I shrug, my eyes getting watery as the first fireworks start to go off above us.
Mocha runs over to me, jumps into my lap, and cuddles up to me. He doesn’t seem scared, which is good. I figured he would be a little jumpy, but he is acting normal.
“Hey, listen to me, Sloane. You matter to me. So get out of your head,” he whispers, making me look at him again.
“I was asked one question all night, and Lottie made it about her,” I whisper, a tear rolling down my cheek.
“I know, baby,” He responds, cupping my face with one hand and wiping the tear away. “Please don’t cry, you’re so much stronger than that. Don’t let them win,” he pleads, tucking some of my hair behind my ear.
“I hate it, I hate them. Not Kaden, but the rest of them, I hate them. This isn’t fair,” I whisper, the tears falling faster and harder down my cheeks.
“Shhhh, it’s ok,” he whispers, pulling me into his lap. I melt, clinging to him like my life depends on it. Because right now in this moment, I think that it might.
“I want to kiss you,” I whisper, my eyes drifting to his lips.
“Then kiss me.”
“Really?”
“Yeah.”
That’s all the permission I need, my lips finding his not rushed or hurried. Just slowly, trying to show all my emotions and gratitude using only my mouth.

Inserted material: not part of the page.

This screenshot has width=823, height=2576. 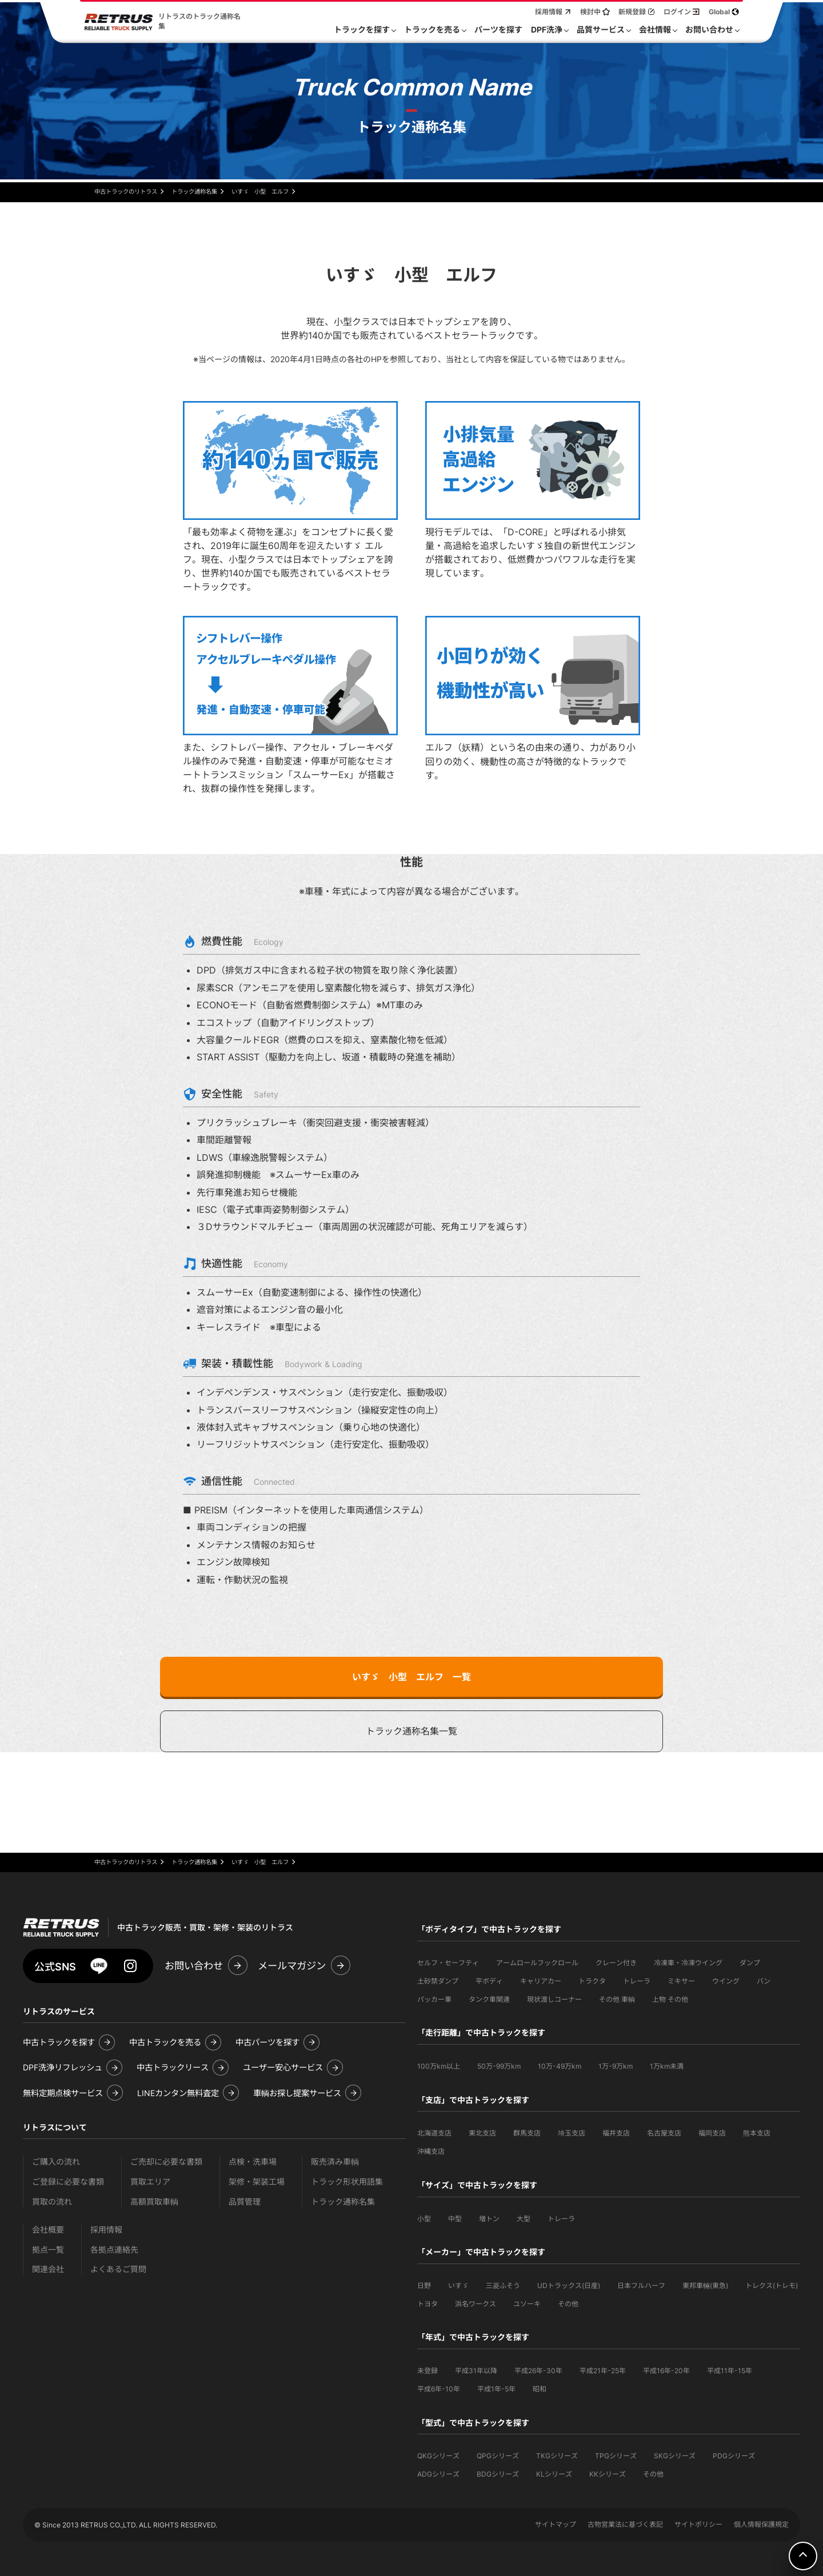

I move into his lap so I can kiss him better, straddling him as the kiss gets deeper.
I gasp softly, and he grips my hips, pulling away, and leaning our foreheads together.

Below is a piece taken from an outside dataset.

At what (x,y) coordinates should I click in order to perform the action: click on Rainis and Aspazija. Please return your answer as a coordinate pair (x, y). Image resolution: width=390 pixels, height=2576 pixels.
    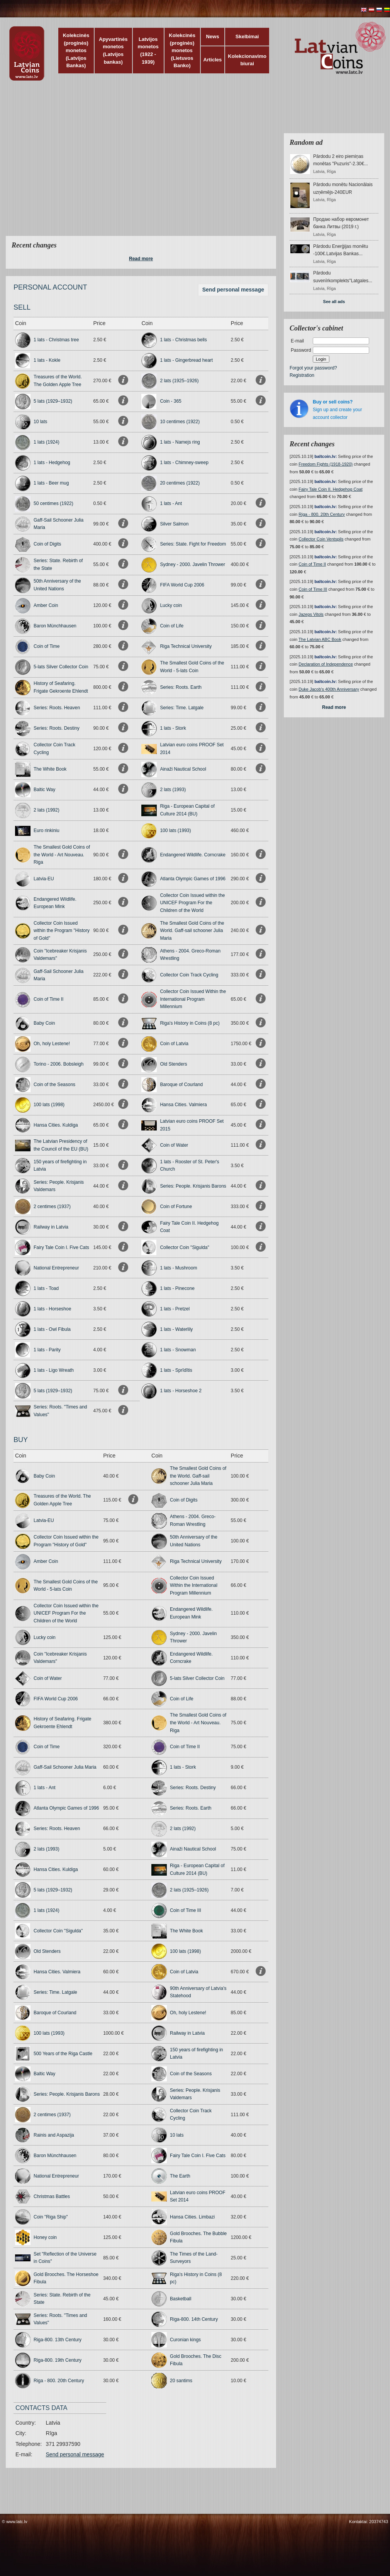
    Looking at the image, I should click on (54, 2135).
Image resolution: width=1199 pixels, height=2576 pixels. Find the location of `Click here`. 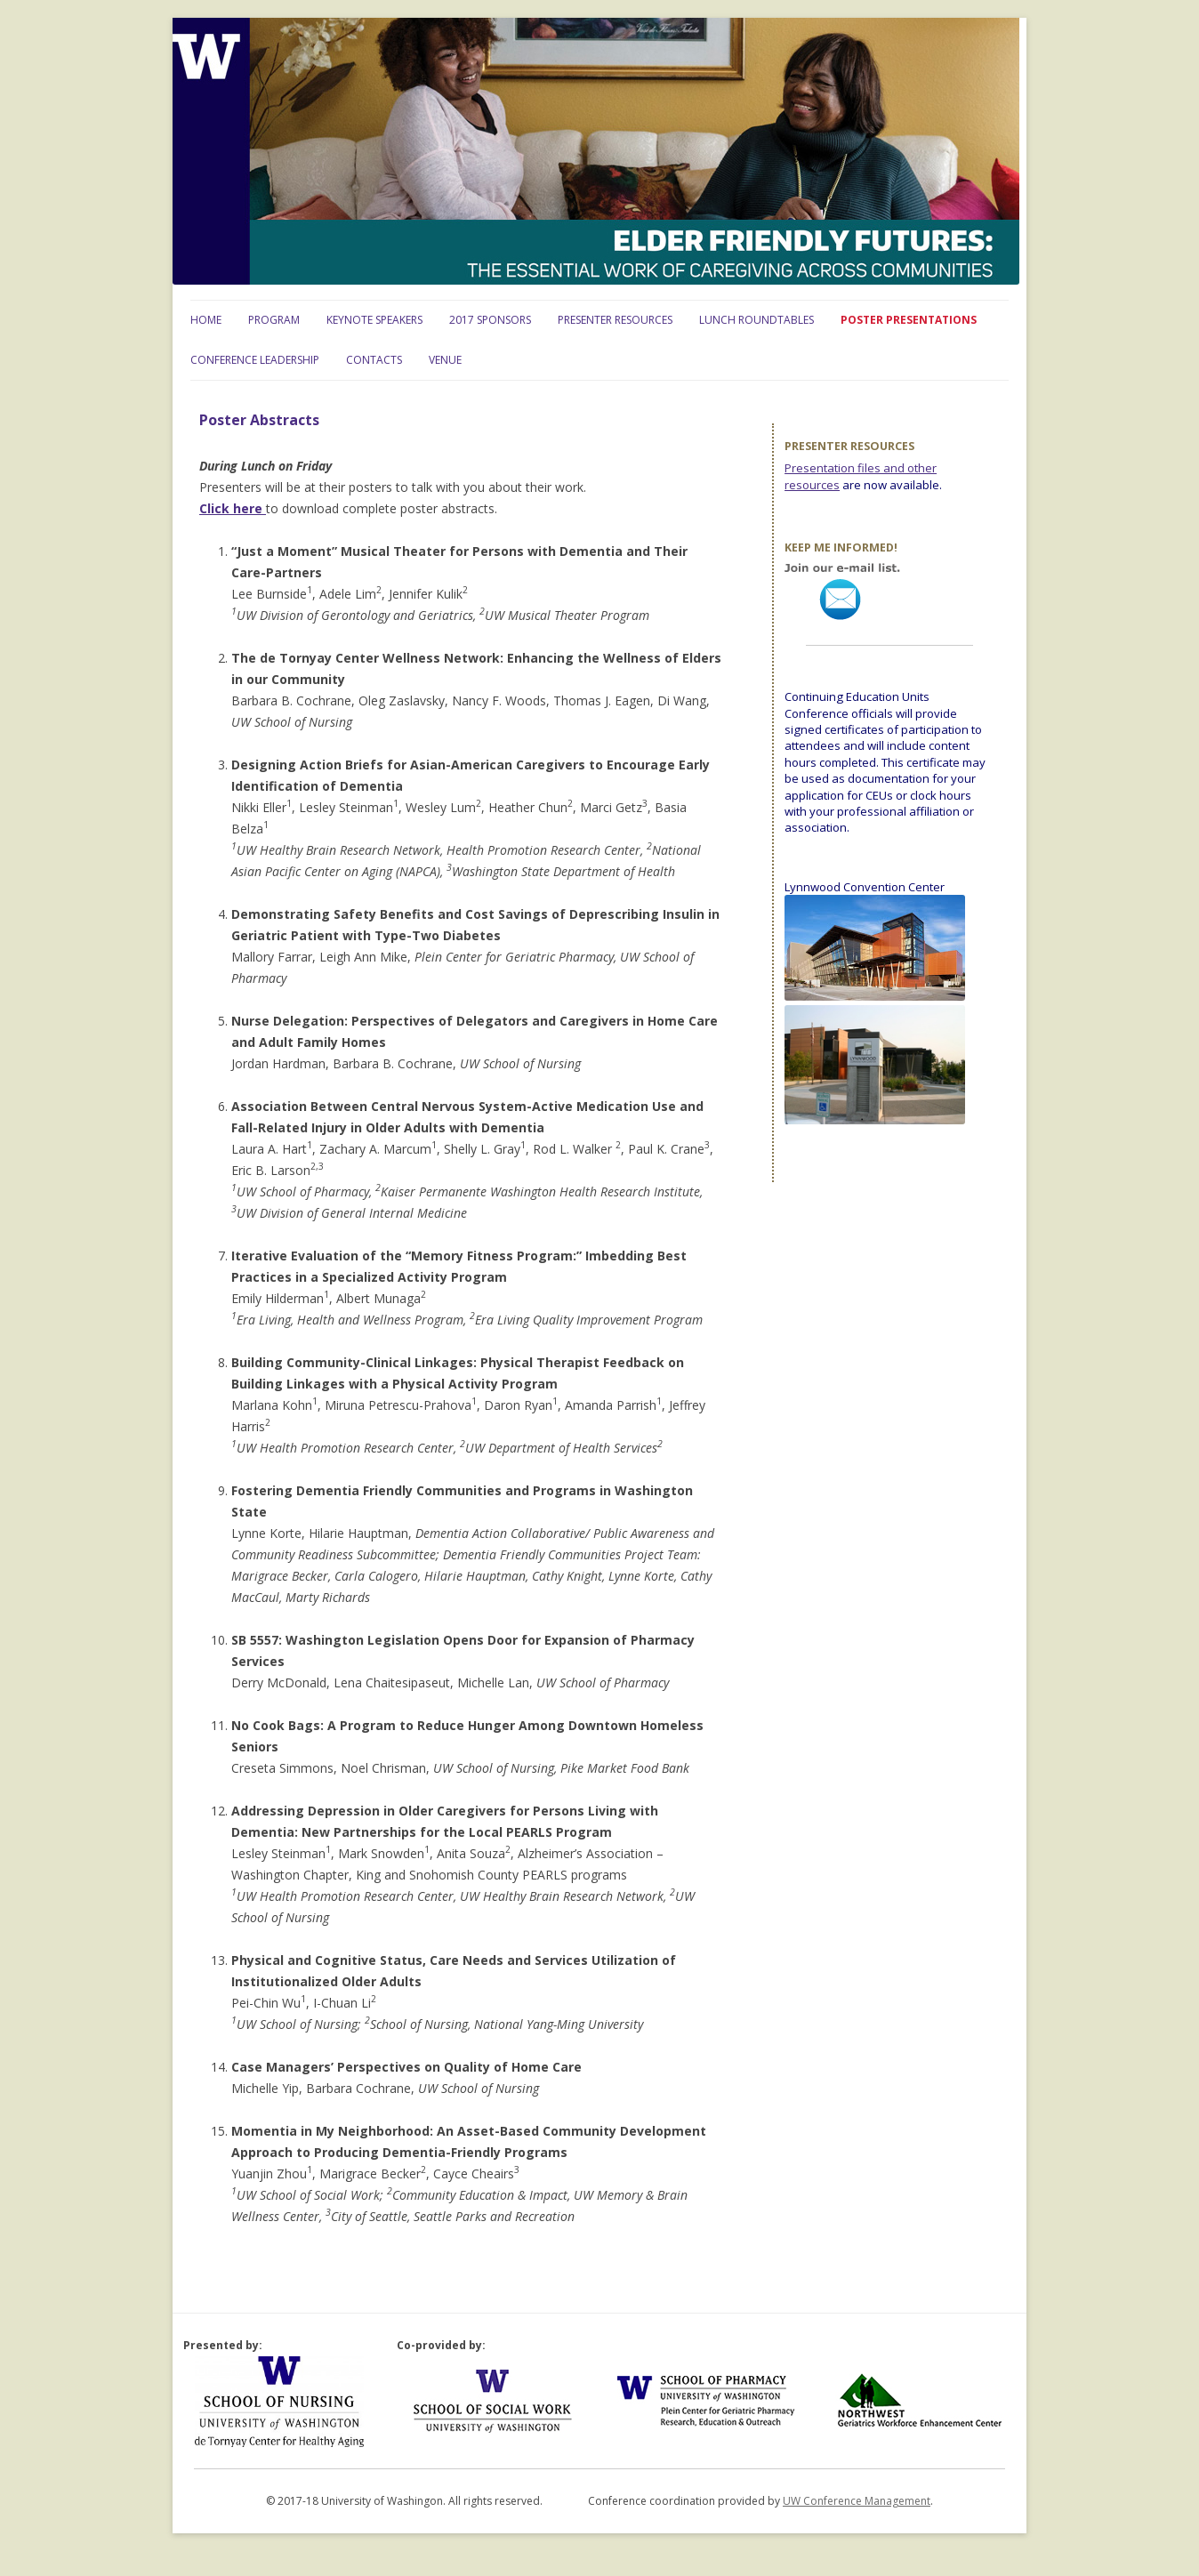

“You matter. You have no idea how much you fucking matter,” He whispers, and I lean into him. He kisses me again, his tongue slipping into my mouth.
We pull away after a few minutes, both of us a little breathless. Before I can devour him and do very naughty things to him right here in the grass, I turn around so I’m still sitting in his lap but facing out.

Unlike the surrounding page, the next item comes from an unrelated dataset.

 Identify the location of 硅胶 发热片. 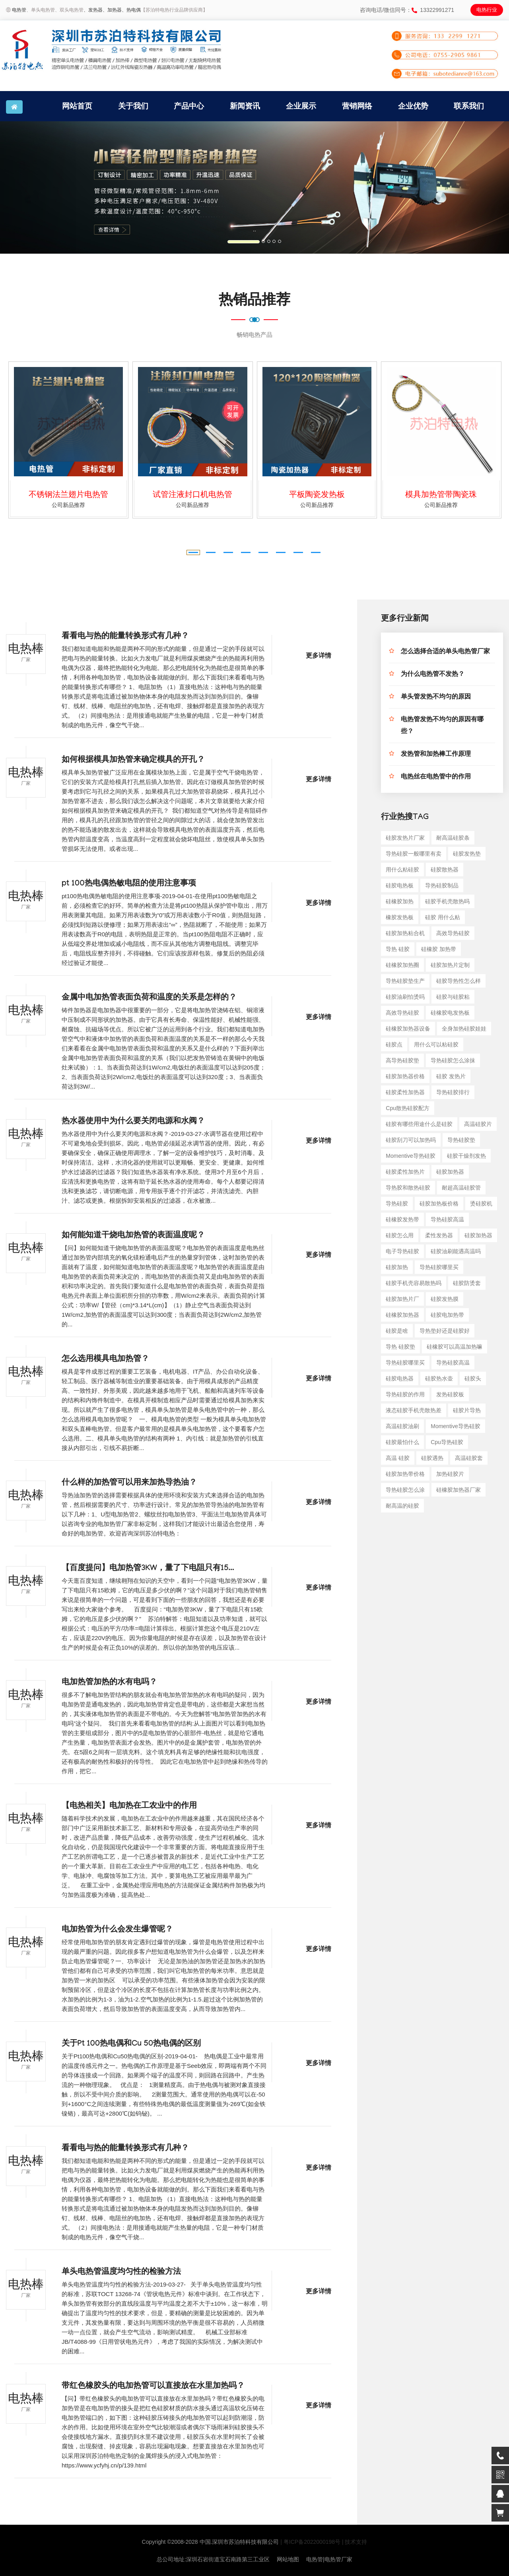
(451, 1076).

“Thanks,” I whisper as I lean back against him, looking up at the sky.
“You never need to thank me, baby,” he whispers, kissing the back of my head and wrapping his arm around my middle.
Mocha climbs into my lap, and the three of us watch the fireworks together, no talking, just me in his lap and Mocha in mine. Like this is how it was supposed to be all along.
“Did they leave?” I ask.
“Yeah, they took off before I came down here,” he says, and I nod. My jaw clenches, of course they wouldn’t say goodbye.
“Oh, ok.” The words come out sounding way more disappointed than I mean them to.
“You ok?” Beckett asks, kissing the side of my head, and keeping both Mocha and me close to him.
“No, it hurts a lot,” I admit, as he lays us down on the blanket. He gently lays Mocha on the side of us, and he doesn’t even flinch, still fast asleep.
“I’m sorry. I wish that I could do more to help, baby. It’s not fair that you have to deal with this kind of treatment from them.”
“Welcome to my life,” I mutter, and he lets out a little huff.
He holds me in his arms while we continue to watch the fireworks. Neither of us says anything, not even after the fireworks are done and we’re left with the night sky.
I curl into his side as we lie down on the blanket. I pretend that everything is fine. That I don’t feel like my insides are mush, and that I want to start crying all over again.
Everything will be ok.
Just because things aren’t right now doesn't mean that they will be hard forever.